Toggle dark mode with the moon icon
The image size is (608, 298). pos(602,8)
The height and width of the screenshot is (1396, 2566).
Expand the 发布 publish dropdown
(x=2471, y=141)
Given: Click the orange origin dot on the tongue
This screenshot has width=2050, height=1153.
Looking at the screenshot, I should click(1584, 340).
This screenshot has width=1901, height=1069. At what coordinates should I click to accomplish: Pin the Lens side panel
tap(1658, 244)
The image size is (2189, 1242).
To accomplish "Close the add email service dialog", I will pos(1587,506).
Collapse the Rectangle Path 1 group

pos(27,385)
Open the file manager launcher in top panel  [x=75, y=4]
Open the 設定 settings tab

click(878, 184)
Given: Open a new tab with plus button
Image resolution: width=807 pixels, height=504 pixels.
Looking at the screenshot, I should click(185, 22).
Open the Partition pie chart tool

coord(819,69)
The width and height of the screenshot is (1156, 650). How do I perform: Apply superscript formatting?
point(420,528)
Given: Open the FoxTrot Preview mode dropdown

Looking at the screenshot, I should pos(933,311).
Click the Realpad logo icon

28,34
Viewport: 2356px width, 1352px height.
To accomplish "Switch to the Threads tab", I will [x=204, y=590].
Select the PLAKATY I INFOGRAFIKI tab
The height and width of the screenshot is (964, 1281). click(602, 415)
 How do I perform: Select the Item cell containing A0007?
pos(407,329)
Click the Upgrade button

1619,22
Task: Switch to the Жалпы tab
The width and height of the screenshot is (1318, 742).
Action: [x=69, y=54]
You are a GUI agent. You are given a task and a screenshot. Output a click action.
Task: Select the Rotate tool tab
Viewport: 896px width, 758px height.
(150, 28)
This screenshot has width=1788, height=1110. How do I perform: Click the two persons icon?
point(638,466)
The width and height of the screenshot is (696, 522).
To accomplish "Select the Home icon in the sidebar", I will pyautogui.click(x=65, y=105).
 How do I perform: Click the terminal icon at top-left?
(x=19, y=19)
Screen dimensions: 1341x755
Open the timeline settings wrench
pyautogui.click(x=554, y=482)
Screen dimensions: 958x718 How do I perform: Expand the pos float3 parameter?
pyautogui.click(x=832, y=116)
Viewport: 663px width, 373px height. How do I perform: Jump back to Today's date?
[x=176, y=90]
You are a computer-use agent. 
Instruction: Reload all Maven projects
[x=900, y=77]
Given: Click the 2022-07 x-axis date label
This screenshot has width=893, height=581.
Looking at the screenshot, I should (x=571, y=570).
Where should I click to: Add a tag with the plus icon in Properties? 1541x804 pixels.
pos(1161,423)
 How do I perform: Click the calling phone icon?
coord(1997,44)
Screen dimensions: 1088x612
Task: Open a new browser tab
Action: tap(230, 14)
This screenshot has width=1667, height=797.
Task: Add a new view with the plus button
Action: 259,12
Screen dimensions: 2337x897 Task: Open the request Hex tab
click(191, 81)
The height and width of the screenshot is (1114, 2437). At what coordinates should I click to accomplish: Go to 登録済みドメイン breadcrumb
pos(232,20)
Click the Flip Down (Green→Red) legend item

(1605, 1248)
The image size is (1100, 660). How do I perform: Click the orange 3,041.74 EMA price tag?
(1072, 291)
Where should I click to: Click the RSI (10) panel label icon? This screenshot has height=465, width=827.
####
→ **Task to complete**
Copy all lines of the material above where the string "Switch" occurs.

→ **Exercise answer**
To accomplish "Switch to the Threads tab", I will [x=204, y=590].
Task: Switch to the Жалпы tab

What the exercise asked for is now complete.